Now I've been very underweight all my life. I am a tall but stick thin and perfectly fit 22 year old man. I have never weighed more than 135lbs and when eating and exercising as normal am around 128lbs.

Recently a doctor put me on a carbohydrate (sugar) based dietary supplement (about november 10th) to improve fat percentage because even though I am low on muscle mass too, I have very visible bones and it looks rather disgusting. I have never had a girlfriend and often think my very gaunt looking bony face and other things to do with my body might put people off, and it makes me quite shy too.

My supplement only adds about 900 cals a day to my current diet and I have only gained a rubbish 1lbs per week on it.

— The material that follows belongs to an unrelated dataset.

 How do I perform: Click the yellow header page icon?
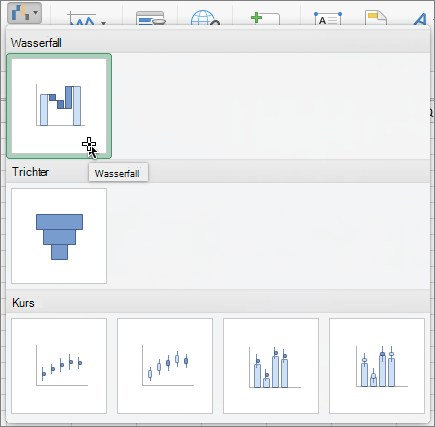(x=376, y=18)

However, on most of the research I have done on the internet, it is apparently "Unhealthy" to gain body fat at all. Now that might be the case for someone who is already normal weight or overweight, but that doesn't make sense to me for my weight. You're talling me it's unhealthy to gain body fat just to cover up my unsightly bones sticking out? Doubt it.

There's two types of body fat. Subcutaneous and visceral. I have found studies that actually show that only visceral (abdominal) fat is associated with chronic illnesses and insulin resistance. Subcutaneous fat (the type I need more of and that will cover my bones) is actually known to be a health benefit even in slightly excess amounts, let alone "normal" levels.

Thing is, how can I get my body to store this type of fat? I have read about so called healthy fats like oils and such. I don't want a "Pot belly" and unhealthy fat.

It has always seemed illogial that "any" kind of fat gain is unhealthy, especially if you are starting out underweight. So there must be foods that can increase gain of "healthy" subcutaneous tissue. What?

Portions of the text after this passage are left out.